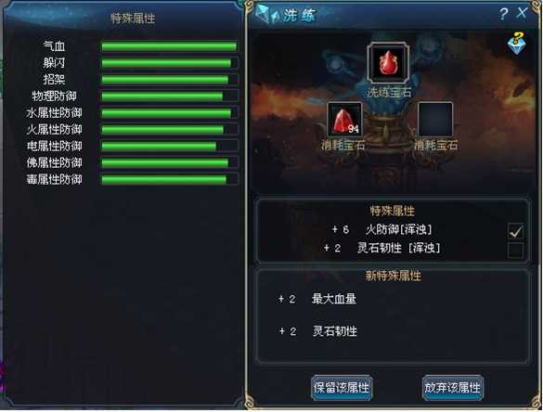The height and width of the screenshot is (412, 543).
Task: Click the crystal icon beside 洗练 title
Action: point(267,15)
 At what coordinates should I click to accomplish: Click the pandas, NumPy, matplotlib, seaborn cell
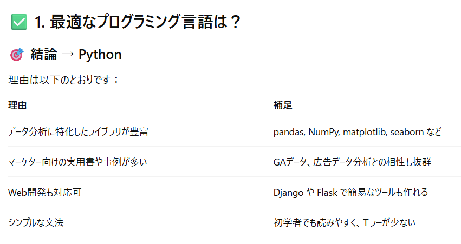click(x=357, y=132)
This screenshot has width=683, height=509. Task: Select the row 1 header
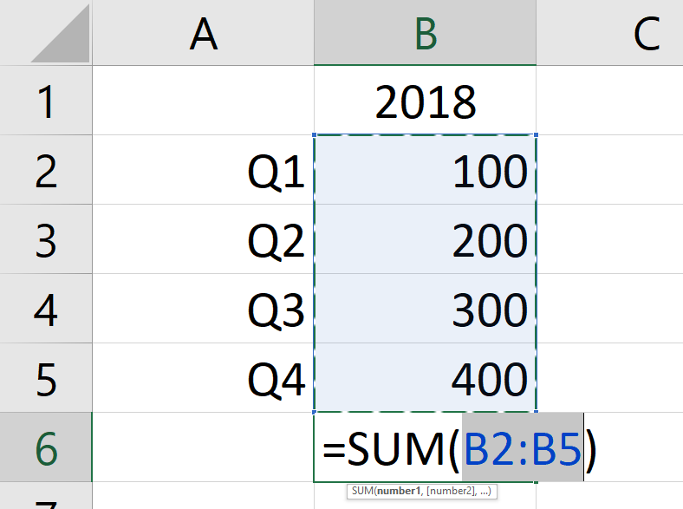[45, 101]
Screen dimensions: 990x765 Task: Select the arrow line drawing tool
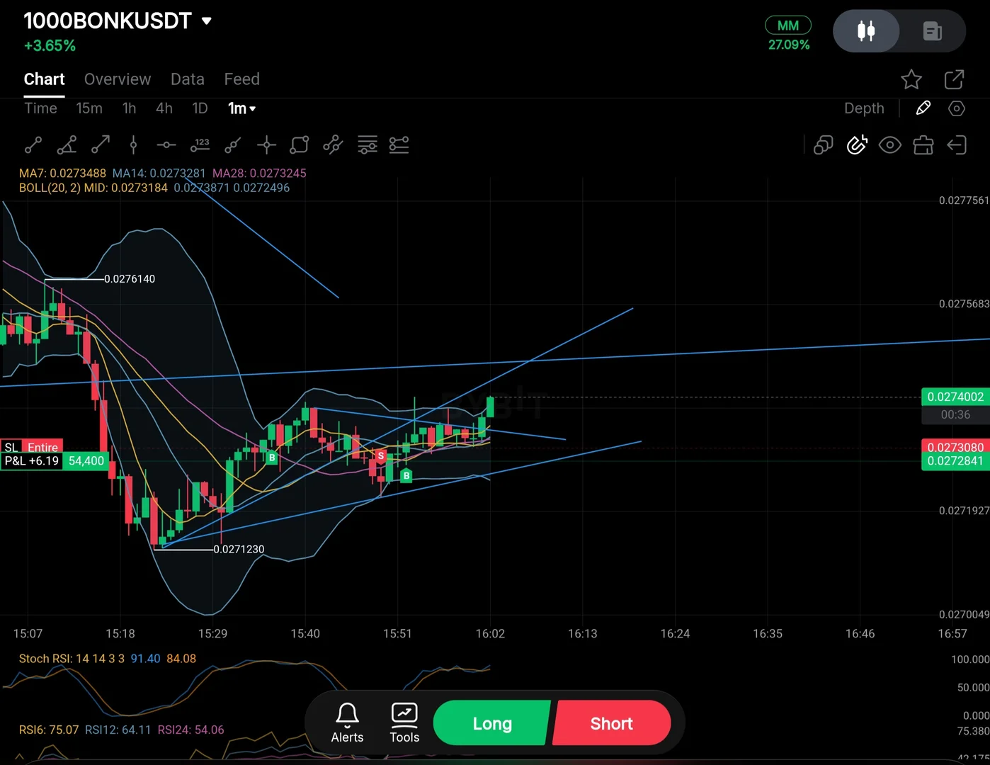[101, 145]
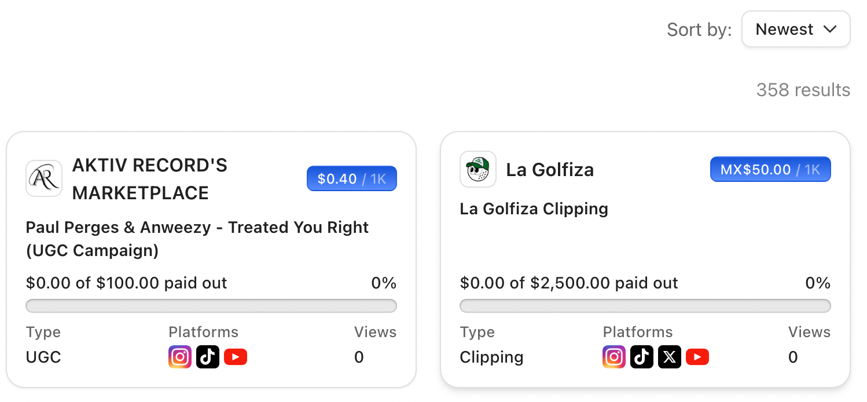Open the La Golfiza brand name

tap(550, 170)
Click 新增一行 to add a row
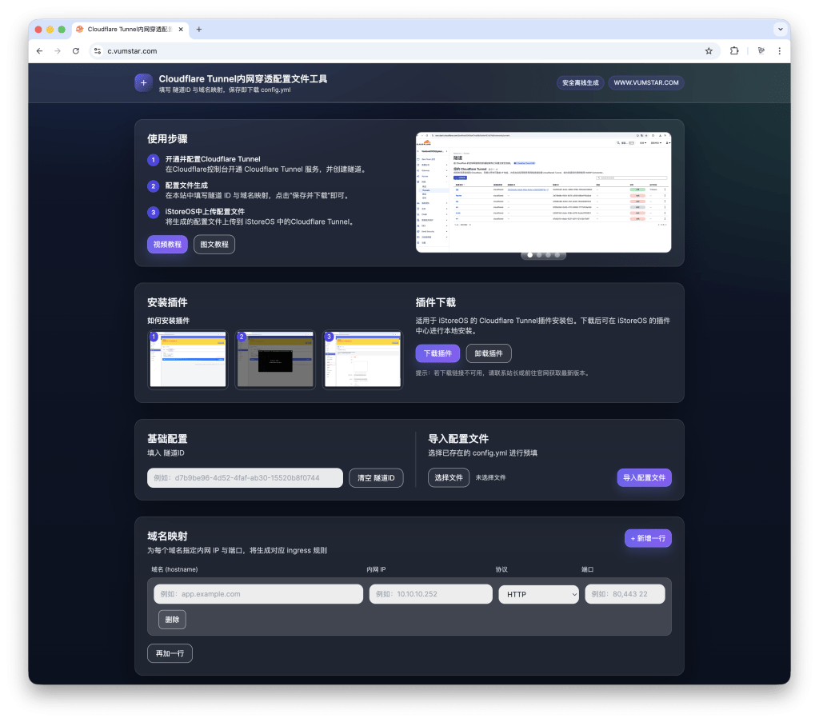 coord(648,539)
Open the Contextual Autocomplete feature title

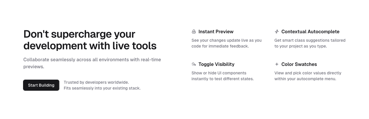310,32
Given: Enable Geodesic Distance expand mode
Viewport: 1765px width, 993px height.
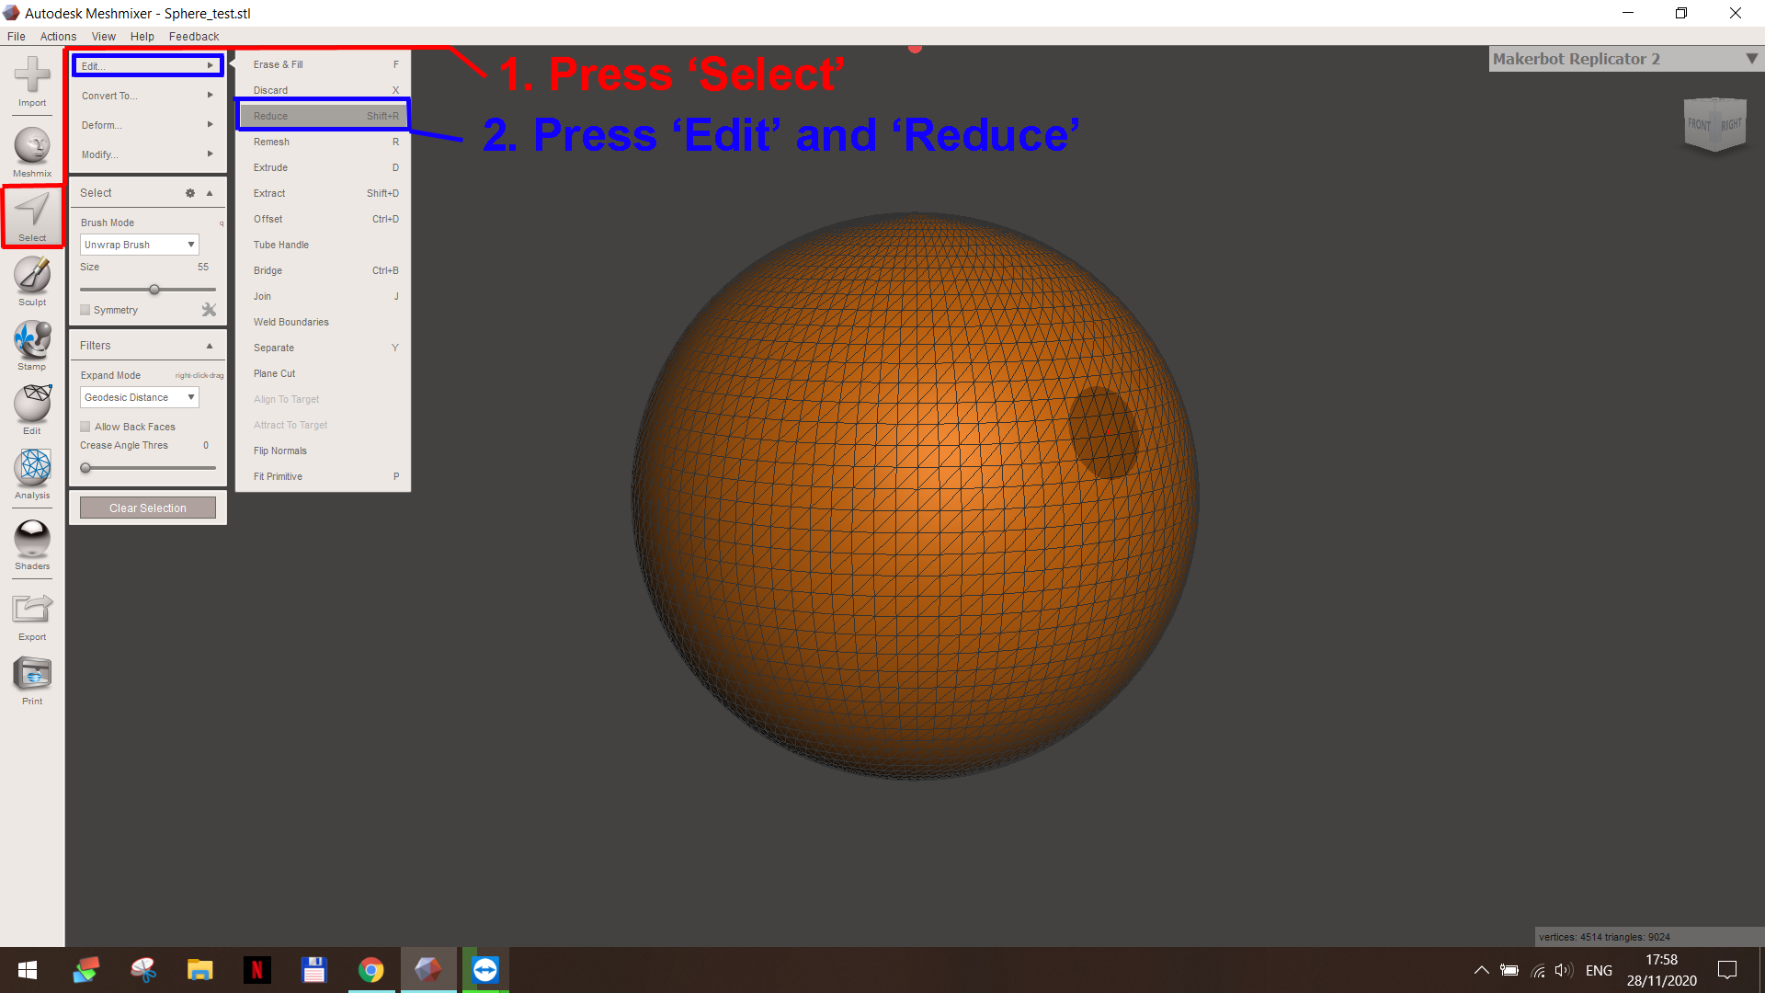Looking at the screenshot, I should click(x=138, y=396).
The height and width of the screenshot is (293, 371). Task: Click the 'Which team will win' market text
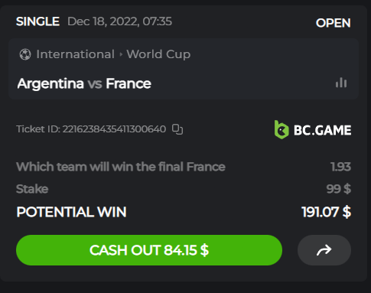[x=121, y=167]
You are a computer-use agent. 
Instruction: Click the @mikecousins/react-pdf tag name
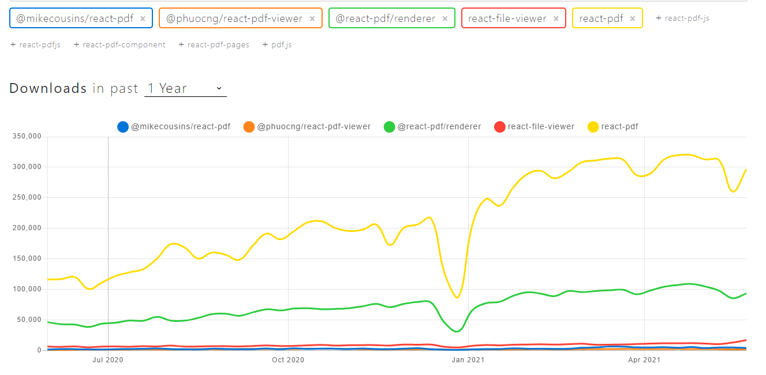[74, 18]
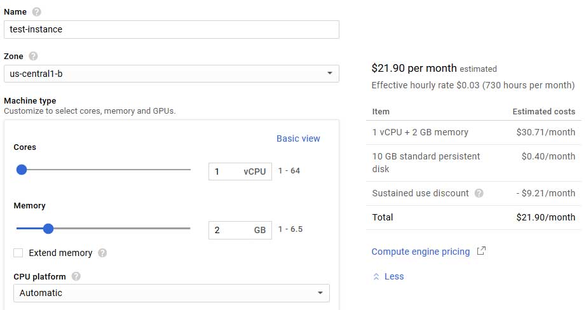This screenshot has height=310, width=586.
Task: Click the Cores slider handle
Action: [22, 170]
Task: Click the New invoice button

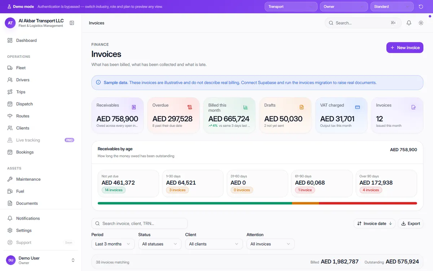Action: (x=405, y=48)
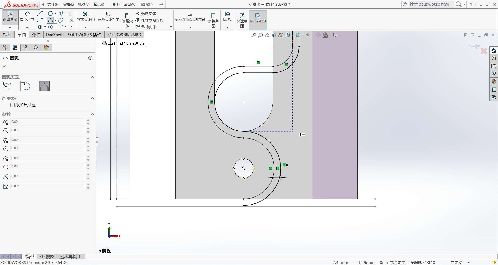498x265 pixels.
Task: Open the 工具(T) menu
Action: [x=114, y=4]
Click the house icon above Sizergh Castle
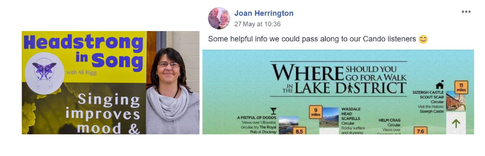The width and height of the screenshot is (485, 156). [x=439, y=85]
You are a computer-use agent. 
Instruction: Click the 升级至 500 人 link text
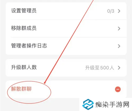click(100, 68)
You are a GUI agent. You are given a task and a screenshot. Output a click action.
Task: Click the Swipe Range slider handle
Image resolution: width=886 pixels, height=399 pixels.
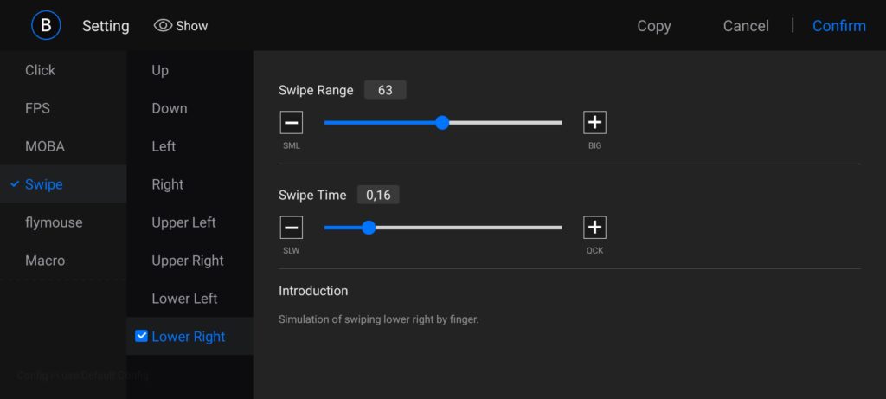tap(442, 123)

+++

[Task description]: Please copy only the lines from the one that contains "Instruction: Click the 升级至 500 人 link text" through the last line of the records, exactly, and keep every picture out of the copy.

[Result below]:
Instruction: Click the 升级至 500 人 link text
click(100, 68)
You are a GUI agent. You are given a task and a screenshot. Output a click action.
Task: Click the Swipe Range slider handle
Image resolution: width=886 pixels, height=399 pixels.
tap(442, 123)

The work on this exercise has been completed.